2.1. Fabric-based thermoelectric materials

Fabric finishing and coating are mature technologies in textile industry that can be easily used for large-scale production. Thus, it is a cost-effective and practical way to added effective thermoelectric materials on fabrics for both organic and inorganic materials. In 2015, Yong Du et al. prepared a textile thermoelectric material by coating commercial polyester fabrics with PEDOT:PSS [12]. Their adopted a simple dip coating process to fabricate textiles with thermoelectric functions. Figure 1 shows the dip coating process the prepared thermoelectric textile strip by Tong Lin. P-type PEDOT:PSS doped with DMSO was acted as effective thermoelectric materials. Commercial available polyester fabric was used as a flexible substrate. Both advantages of textiles and PEDOT:PSS were utilized. The prepared textile materials exhibit electrical conductivities ranged from 0.5–3 S/cm and Seebeck coefficient of 15.3–16.3 μV/K at 300 K. The highest power factor of 0.045 μWm−1 K−2 was achieved at 390 K. Although the thermoelectric efficiency of this flexible textile thermoelectric material is not quite satisfied, this is still an initial attempt to applying fabrics into thermoelectric application.
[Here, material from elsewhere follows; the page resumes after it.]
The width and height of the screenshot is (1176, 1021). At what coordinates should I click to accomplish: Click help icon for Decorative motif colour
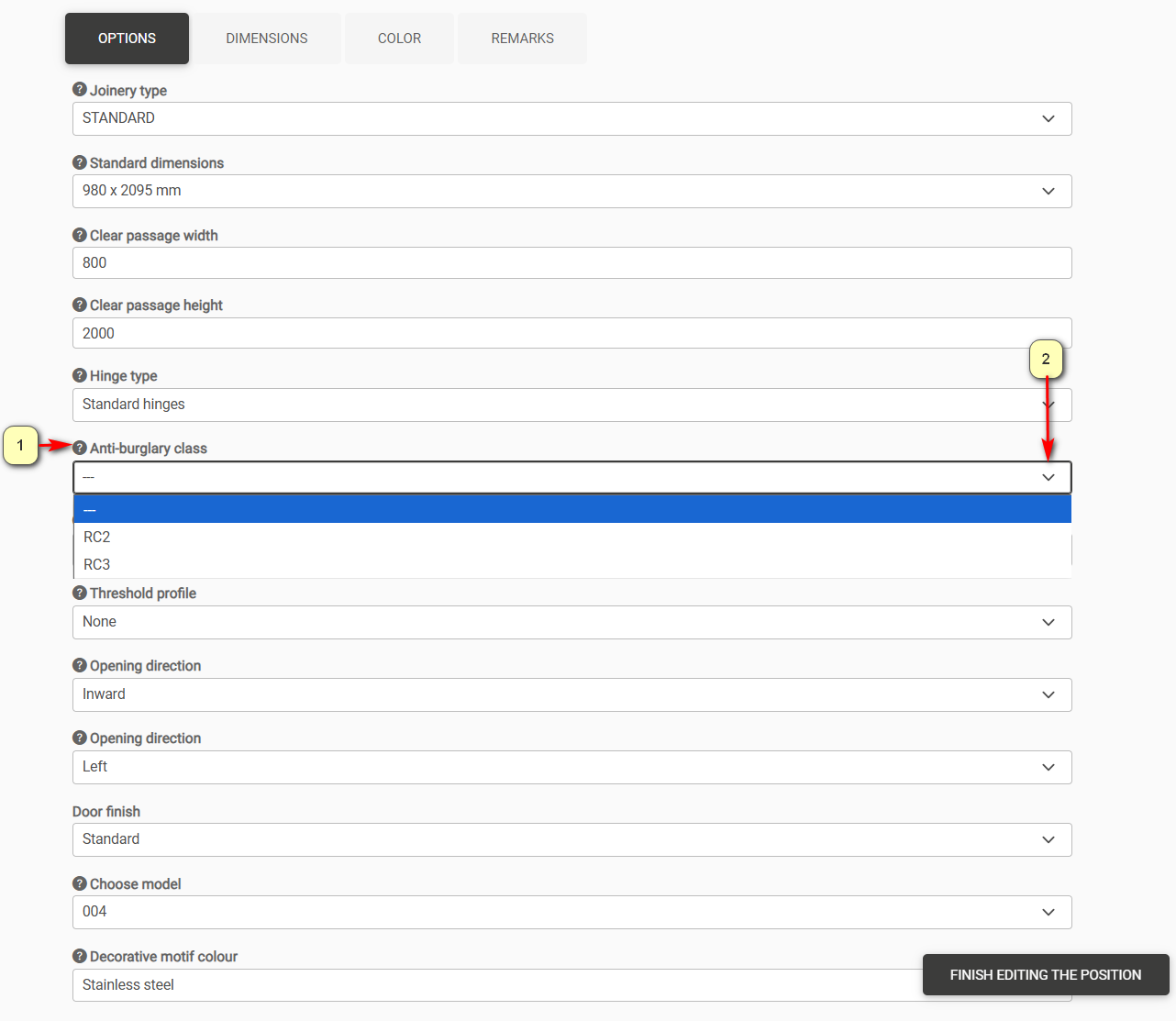[x=80, y=956]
The low efficiency may also attribute to the used organic polymer thermoelectric materials. Choosing high efficient inorganic semiconductors especially their nano-sized counterparts as fabric coating materials, the thermoelectric efficiency coated fabrics could be further improved.

Figure 1.

(a) A dip coating process and (b) PEDOT:PSS coated polyester fabric by Yong Du et al. [12].
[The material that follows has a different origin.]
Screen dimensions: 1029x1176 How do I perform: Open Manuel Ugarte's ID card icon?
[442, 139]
Another example is to use nano inorganic materials to produce thermoelectric fabric. In 2015, Chongjian Zhou et al. prepared a thermoelectric fabric made by inorganic nanowires and organic polymer composite [13]. A simple five-step vacuum filtration process was employed. Cu1.75Te nanowires sheet was fabricated by filtration, hot press, and annealing first, and then PVDF solution was drop cast on the nanowire sheet. After a heating process, a flexible composite material was formed. The composite structure and prepared fabric film are shown in Figure 2. The prepared flexible fabric film has a high electrical conductivity of 2490 S/cm, and a Seebeck coefficient of 9.6 μV/K at room temperature, which resulted in a power factor of 23 μWm−1 K2. The performance of prepared fabric could keep steady after 300 cycles of bending tests. The results indicate that this easy to scale-up method is effective to fabricate flexible thermoelectric fabric and can be extended to other effective inorganic materials such as Bi2Te3, Ag2Te, or Ag2Se nanowires.

Figure 2.

(a) The composite film structure and (b) the picture of flexible fabric film prepared by Chongjian Zhou et al. [13].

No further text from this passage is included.